El canciller alemán, Friederich Merz, y el presidente del Gobierno, Pedro Sánchez

El canciller alemán, Friedrich Merz, y el presidente del Gobierno, Pedro SánchezDPA vía Europa Press

El laberinto catalán

Merz congela la relación entre Sánchez y Puigdemont y condena al Gobierno a renunciar a los Presupuestos

La negativa del canciller alemán a apoyar la oficialidad del catalán deja a Sánchez sin opciones de aprobar los PGE

Por donde más zozobra el castillo de naipes que sostiene la mayoría presidencial de Pedro Sánchez es por su pata catalana. El jueves fue un día aciago para los intereses de Sánchez, que en resumidas cuentas se basan en permanecer cuanto más tiempo mejor en La Moncloa, porque ni el expresidente José Luis Rodríguez Zapatero en Ginebra ni el canciller alemán, Friedrich Merz, en Madrid arrojaron cabo alguno al que el presidente del Gobierno pueda agarrarse.

Si acaso, dentro de la desazón, la reunión entre Zapatero, el mediador internacional salvadoreño y Carles Puigdemont, fue mejor para Sánchez que la que él mismo mantuvo con Merz. Según ha podido saber El Debat, el expresidente no logró el visto bueno de Puigdemont a la tramitación de los Presupuestos ni otros compromisos de apoyo.

Puigdemont

Carles Puigdemont, en una imagen de archivoEuropa Press

Sin embargo, tampoco se vislumbró intención alguna por parte de Junts de sumarse formalmente al bloque de la oposición, formado por PP, VOX y UPN, con los que a lo largo de la legislatura ha coincidido en votaciones de forma cada vez más frecuente. Tras la reunión, la relación entre el PSOE y Junts ha parecido quedar congelada, como en una especie de día de la marmota.

El propio Puigdemont dejó claro en una entrevista en TV3 hace diez meses que, aunque él dejará de apoyar a Sánchez eso no provocaría su caída inmediata. Ahora, la relación entre ambos parece haber llegado a una prórroga en la que ninguno romperá, pero tampoco nadie hará nada por salvarla.

El perro del hortelano

Junts no va a apoyar una moción de censura junto a Vox y PP, a la que dirigentes de los partidos de la derecha como Ignacio Garriga o Xavier García Albiol, sí se han abierto a lo largo de la semana, si la misma es instrumental para convocar elecciones, pero tampoco va a apoyar al Gobierno para que este pueda desarrollar su agenda legislativa.

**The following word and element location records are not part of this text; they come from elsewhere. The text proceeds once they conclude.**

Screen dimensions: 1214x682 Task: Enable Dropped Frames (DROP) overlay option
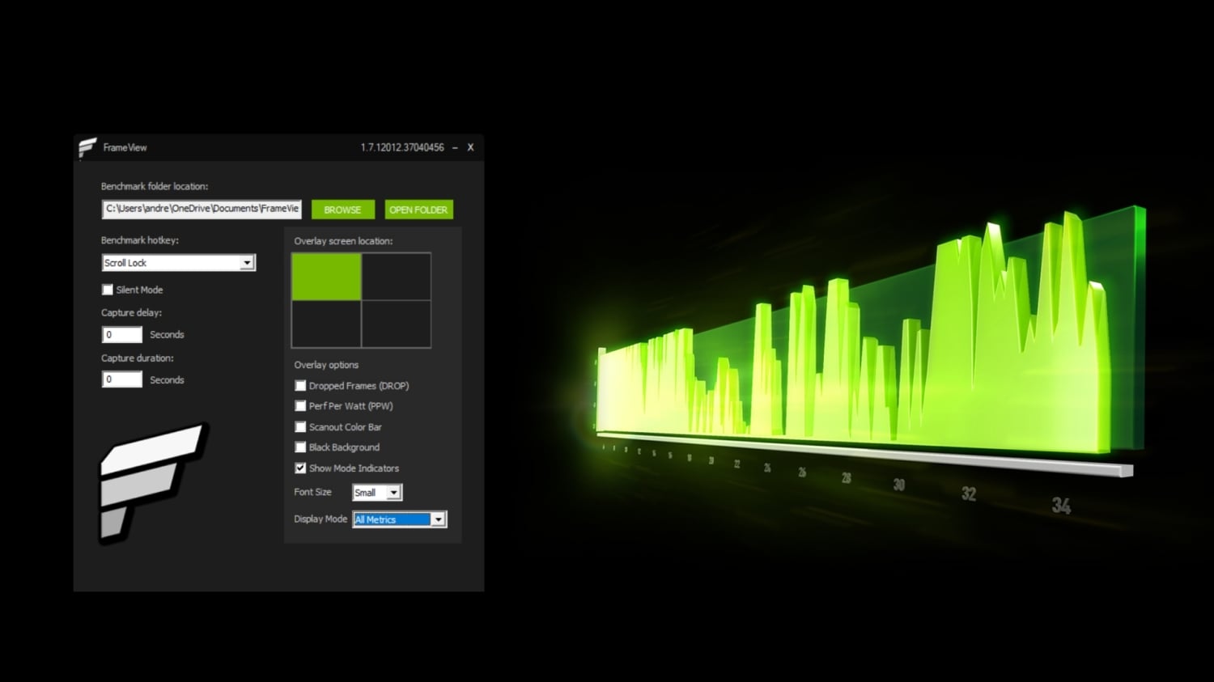[x=300, y=386]
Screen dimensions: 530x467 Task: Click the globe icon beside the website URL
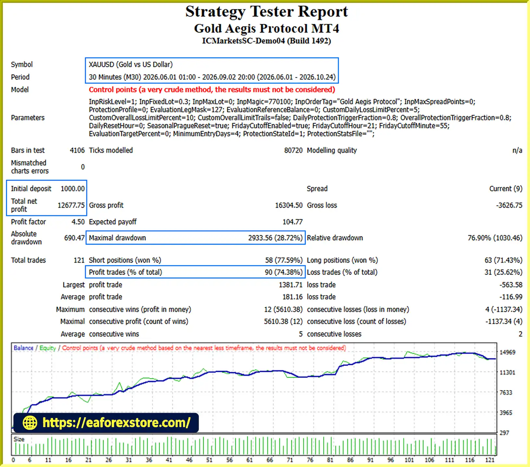tap(30, 423)
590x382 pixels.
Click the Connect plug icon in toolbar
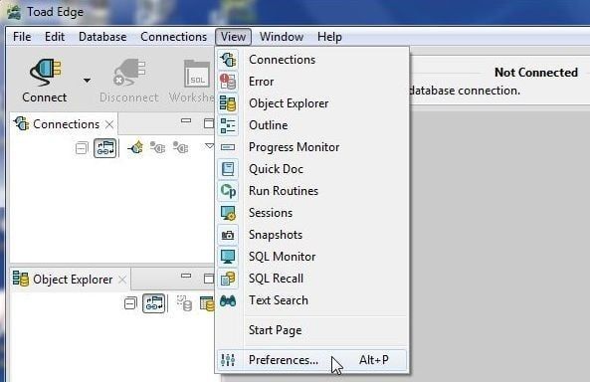click(x=45, y=73)
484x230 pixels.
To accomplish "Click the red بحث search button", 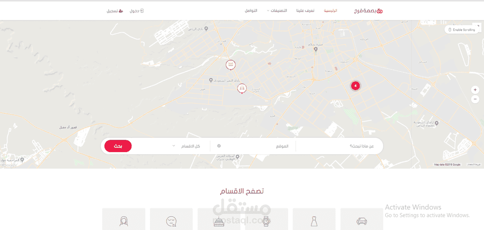I will 118,146.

La encuesta de Sigma Dos publicada esta semana que otorga a Aliança Catalana hasta 13 escaños en el parlamento catalán y 20 a Junts ha encendido todas las alarmas en Waterloo. No son pocos los que creen que Aliança Catalana puede llegar a superar a Junts, para alcanzarles solo necesitan ganarles un diputado en cada una de las provincias catalanas.

Sánchez también ha dejado claro que si no tiene Presupuestos seguirá adelante con los prorrogados de 2023. En definitiva, el resto de la legislatura, con Puigdemont alejado del PSOE, se limitará a mantener a Sánchez residiendo en La Moncloa sin posibilidad de aprobar nada.

Jarro de agua fría

La reunión con Merz fue el verdadero jarro de agua fría para Sánchez. Es habitual que los presidentes, tanto en España como en el extranjero, cuando tienen problemas en política domestica busquen consuelo y comprensión en la política exterior, pero a Sánchez, visto el resultado de la reunión con Merz, ya no parece ni quedarle ese recurso.

En su visita a Madrid, el canciller alemán, democristiano pero jefe de un ejecutivo de coalición con los socialdemócratas, le hizo la cobra a Sánchez cuando este intento convencerle de que apoyara la oficialidad del catalán en Bruselas para así recuperar sintonía con Puigdemont.

Merz fue claro en la reunión y amable, pero también firme, en su respuesta a los periodistas. Si bien no quiso desairar a su homólogo español, su respuesta sobre que la Inteligencia Artificial resolvería en poco tiempo, sin necesidad de cambios legislativos, la demanda catalana y de otros idiomas, fue la evidencia de que, por mucho que España vuelva a llevar el tema a la comisión de asuntos generales de la UE, este no prosperará.

La oposición a la oficialidad del catalán liderada por Alemania e Italia es un obstáculo infranqueable para el ministro de Asuntos Exteriores, José Manuel Albares, así como para Sánchez y Puigdemont.

En este contexto ,el anuncio de un acuerdo entre Junts y el Gobierno para obligar a las empresas que operan en Cataluña a hacer lo que ya hacen, o sea, a ofrecer a sus clientes la posibilidad de ser atendidos en catalán, parece más un premio de consolación y un intento de tapar un fracaso, que una acción que implique cambio alguno.